Wasserversorgung Äthiopien

Äthiopien: Bessere Wasserversorgung dämmt Krankheiten ein

Äthiopien ist eines der Länder Afrikas, die am meisten Flüchtlinge aufnehmen. Derzeit leben dort rund 890.000 Flüchtlinge (Stand: Dezember 2017). Viele stammen aus dem Nachbarland Südsudan, das von schweren Kämpfen erschüttert wird.

Die meisten Flüchtlinge kommen zunächst ins Bundesland Gambella, eine der ärmsten Regionen Äthiopiens.

Für Flüchtlinge und aufnehmende Gemeinden ist nicht genügend sauberes Wasser vorhanden. Durchfall und weitere Erkrankungen wie Cholera sind daher weit verbreitet.

UNICEF setzt das Projekt vor Ort um

Die KfW Entwicklungsbank finanziert im Auftrag der Bundesregierung Maßnahmen, um Krankheiten zu reduzieren, die durch verschmutztes Wasser ausgelöst werden. Die Wasser-, Sanitär- und Hygieneversorgung der Flüchtlinge und der aufnehmenden Gemeinden werden verbessert.

Projektträger ist das Kinderhilfswerk der Vereinten Nationen (UNICEF). Insgesamt 6,5 Millionen Euro stellt das BMZ für dieses Vorhaben mit einer Laufzeit von drei Jahren bereit.
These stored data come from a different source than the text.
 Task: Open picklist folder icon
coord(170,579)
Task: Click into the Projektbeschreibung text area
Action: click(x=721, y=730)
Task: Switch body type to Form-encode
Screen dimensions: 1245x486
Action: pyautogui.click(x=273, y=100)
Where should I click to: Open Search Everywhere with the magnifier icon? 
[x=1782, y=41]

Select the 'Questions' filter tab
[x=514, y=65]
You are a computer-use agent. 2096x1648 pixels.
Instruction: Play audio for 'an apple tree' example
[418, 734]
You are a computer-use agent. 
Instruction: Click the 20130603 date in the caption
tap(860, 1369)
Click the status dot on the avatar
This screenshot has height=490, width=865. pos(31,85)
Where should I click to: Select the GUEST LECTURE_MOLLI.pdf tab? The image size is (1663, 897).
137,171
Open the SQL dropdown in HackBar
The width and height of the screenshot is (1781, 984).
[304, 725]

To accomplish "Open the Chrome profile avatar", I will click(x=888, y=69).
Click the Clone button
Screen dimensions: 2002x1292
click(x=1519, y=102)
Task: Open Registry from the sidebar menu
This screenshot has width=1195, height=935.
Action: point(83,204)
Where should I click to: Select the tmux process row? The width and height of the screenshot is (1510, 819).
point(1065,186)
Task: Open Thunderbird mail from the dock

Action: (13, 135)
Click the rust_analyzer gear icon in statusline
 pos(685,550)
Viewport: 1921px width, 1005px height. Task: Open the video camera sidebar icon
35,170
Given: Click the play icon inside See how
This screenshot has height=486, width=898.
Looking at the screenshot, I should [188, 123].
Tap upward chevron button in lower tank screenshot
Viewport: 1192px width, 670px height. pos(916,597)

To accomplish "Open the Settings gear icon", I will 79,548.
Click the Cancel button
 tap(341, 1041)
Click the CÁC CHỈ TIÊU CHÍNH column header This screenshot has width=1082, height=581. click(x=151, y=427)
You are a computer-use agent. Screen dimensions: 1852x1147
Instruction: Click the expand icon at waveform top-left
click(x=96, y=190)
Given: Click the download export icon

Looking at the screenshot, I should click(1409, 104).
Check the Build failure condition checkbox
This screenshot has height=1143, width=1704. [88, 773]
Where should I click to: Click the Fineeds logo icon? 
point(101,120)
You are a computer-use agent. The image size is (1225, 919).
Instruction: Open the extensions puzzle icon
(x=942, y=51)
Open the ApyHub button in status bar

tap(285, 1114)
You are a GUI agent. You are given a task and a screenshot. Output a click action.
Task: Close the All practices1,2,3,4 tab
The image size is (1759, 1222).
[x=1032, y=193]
Seit Anfang 2017 wurden rund 40.000 Neuankömmlinge in der Region Gambella registriert, so dass nun mehr als 364.000 südsudanesische Flüchtlinge – vor allem Frauen und Kinder – in dem Bundesstaat Schutz gesucht haben. Zum Vergleich: In den aufnehmenden Gemeinden wohnen 436.000 Menschen.

Bisherige Ergebnisse

Um die Wasserversorgung in den Flüchtlingslagern Nguenyyiel, Kule und Tierkidi sowie den direkt angrenzenden Gemeinden zu verbessern, werden die bestehenden Kapazitäten erweitert: Dazu wird zunächst eine etwa 19 Kilometer lange Druckwasserleitung gebaut. Es werden zusätzliche Wasserspeicher eingerichtet und Pumpsysteme finanziert. Für den neu gegründeten Wasserversorger der Region werden Bürogebäude errichtet und Weiterbildungsmaßnahmen finanziert.

In den aufnehmenden Gemeinden Itang, Lare und Abol werden autarke Wasserversorgungssysteme für zwei Gesundheitszentren, zwei Schulen und ein Registrierungszentrum für Flüchtlinge in unmittelbarer Grenznähe errichtet.

Hinzu kommen weitere Maßnahmen zur Verbesserung der Hygiene- und Sanitärversorgung, etwa die Entwicklung eines Masterplans für die Sanitärversorgung in den Flüchtlingslagern, der Bau von Haushalts- und Gemeindelatrinen und der Aufbau von geeigneten Abfallentsorgungssystemen. Zudem werden die Menschen über Hygienemaßnahmen aufgeklärt.

Die verschiedenen Wasserversorgungsmaßnahmen sollen rund 35.000 Menschen aus den umliegenden Gemeinden und 70.000 Flüchtlingen im neuen Flüchtlingslager Nguenyyiel zugutekommen.

Außerdem werden alle Flüchtlinge in den Camps sowie die Einwohner angrenzender Gemeinden von den Hygieneaufklärungsmaßnahmen sowie einer verbesserten Sanitärversorgung profitieren, insgesamt etwa 275.000 Menschen.